Each semester, Emma Templeton, a Ph.D. candidate and investigator for Dartmouth Social Systems Lab, sits down for coffee dates with a rotating cast of ambitious college kids. It’s part of her job as a resident fellow for Dartmouth’s East Wheelock House. The conversations that she has are as diverse as the young minds that occupy the dormitory. Some students are looking for academic guidance; some want help organizing a social event; and some just need a listening ear. “The experience can take so many different shapes," she says. "I’m never sure how it’s going to go when I show up."
While Templeton aims to inspire her residents, these conversations also inspire her own research in the field of social psychology. Sometimes, she noticed, she would have a moment of connection with students where everything seemed to lock into place. “I came at this from just the experience of talking with people in the world,” Templeton says. “When I have a really good conversation with someone, I think about it for weeks afterward. But, I noticed that it was really hard to anticipate who I would have a good conversation with. It was always this pleasant surprise.
But what exactly makes people "click" with each other in this way? Templeton and a group of Dartmouth researchers attempted to answer that question in a paper published in the Proceedings of the National Academy of Sciences in January. Beyond that, the scientists sought to identify an empirical measure of how connected two people feel during a conversation.
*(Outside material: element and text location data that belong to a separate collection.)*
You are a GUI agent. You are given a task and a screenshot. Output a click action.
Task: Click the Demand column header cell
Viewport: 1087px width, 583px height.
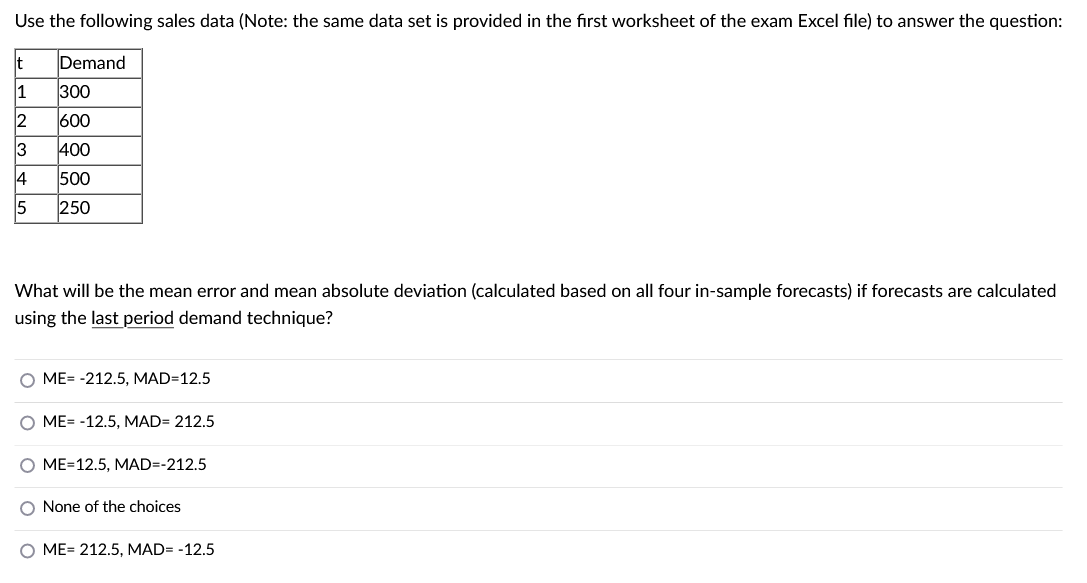[92, 63]
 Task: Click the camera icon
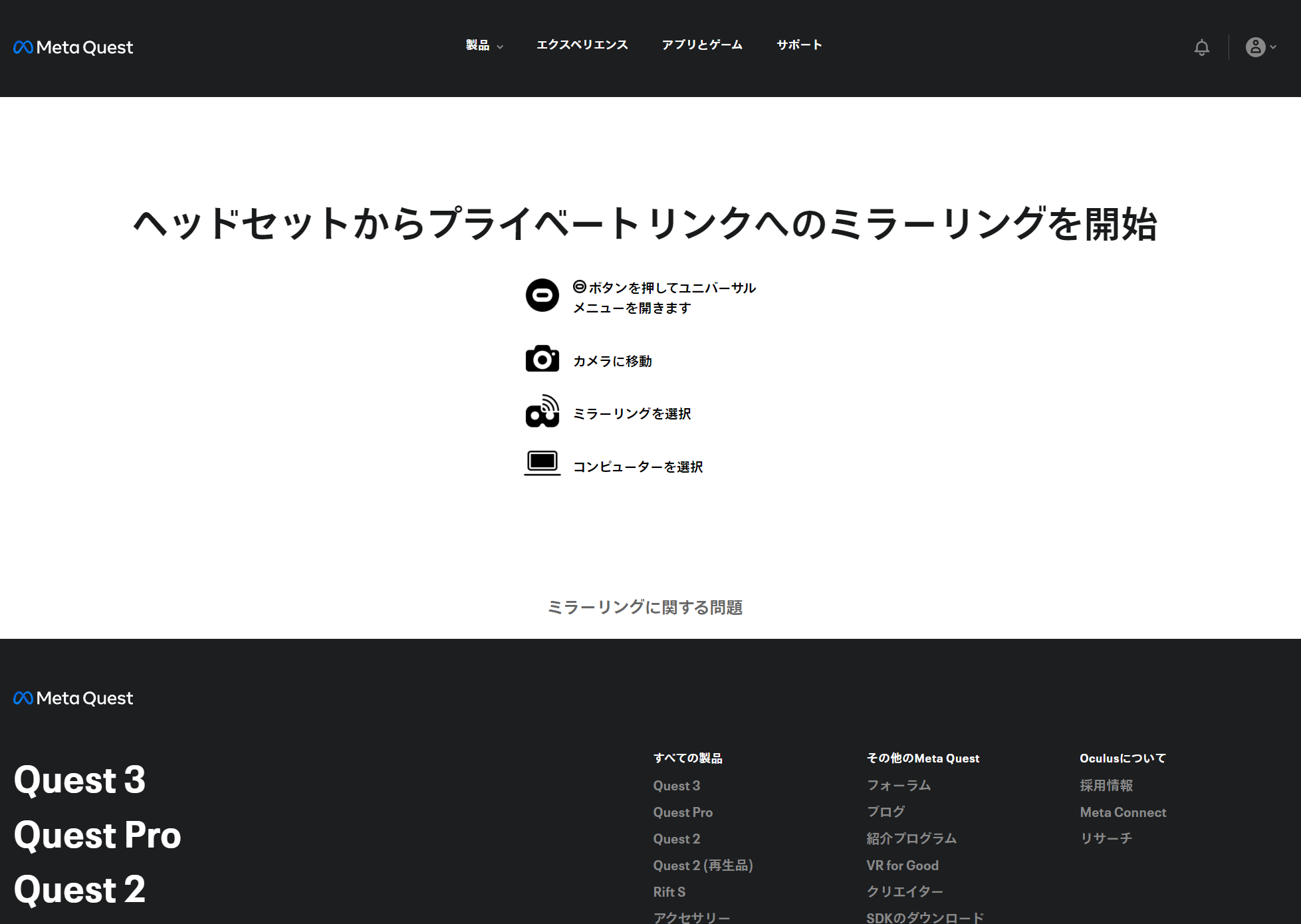point(542,359)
To investigate the hidden roots of a satisfying chat, the researchers recorded 322 conversations between strangers. At first, they didn’t know what they were looking for. But, as they experimented with various data visualizations, one factor stood out: When people bonded with the person sitting across from them, the silence between turns in the conversation shrunk. “Conversations that had faster response times correlated with higher ratings of connection and enjoyment,” Templeton says.
This was an ‘aha’ moment for the field of social psychology — the researchers had identified a quantifiable measure of social connection. Thalia Wheatley, a professor of human relations and principal investigator of the Dartmouth Social Sciences Lab, says that the discovery comes on the heels of a shift in investigative methods in the social sciences. While previous research has relied on individual subjects, neuroscientists and psychologists are beginning to embrace research that places a subject into a social environment. “The brain evolved in a social context,” Wheatley says. “Our tools let us down for a long time.”
The recent study embraces this new approach. It shows that the architecture of a conversation is just as interesting as the individuals on either side of the table.
Importantly, most response times during a typical conversation are extremely fast. The average gap between when one person stops talking and the next person begins is less than one quarter of a second. The authors point out that this is roughly three times faster than the average time it takes someone to name a common object. “That kind of responsiveness can’t be gamed,” Wheatley says. “Our intuition is that there is only one way to shrink those gaps. And that is to really listen to your partner. You have to understand where they are coming from and where the conversation is going.”
If the researcher’s intuition is correct, response time is a very useful heuristic. It’s a way to measure how engaged someone is in a conversation — not just whether they feel connected or not. “We should be attuned to that for our mental and physical health,” Templeton says. “We want to find people that get us. It’s a beautiful thing that we have this signal.”
Once response time was established as a useful variable, the researchers expanded the scope of their study. In one experiment, they found that response time also indicated feelings of connection in conversations between close friends. In another, they found that outside observers tended to rate the social connection of a conversation as higher when the researchers manipulated an audio recording to shorten response time. “Everything else in the conversation was held constant. Response time was the only thing we changed,” Templeton says. All together, the studies establish response time as a robust indicator of connection and a ripe topic for further inquiry.
Though this finding obviously has obvious implications for the field of psychology, Wheatley also predicts that it could have applications in the field of artificial intelligence (AI). Already, designers and engineers are hard at work creating AIs that can help people solve problems, online shop and, most of all, feel a little less lonely. The Dartmouth study indicates that lowering an AI’s response time might make people feel more connected to these synthetic personalities.
“People are craving social connection,” Templeton says, “Ideally, they can get it from another human. But, there’s probably a space for connecting with robots too.”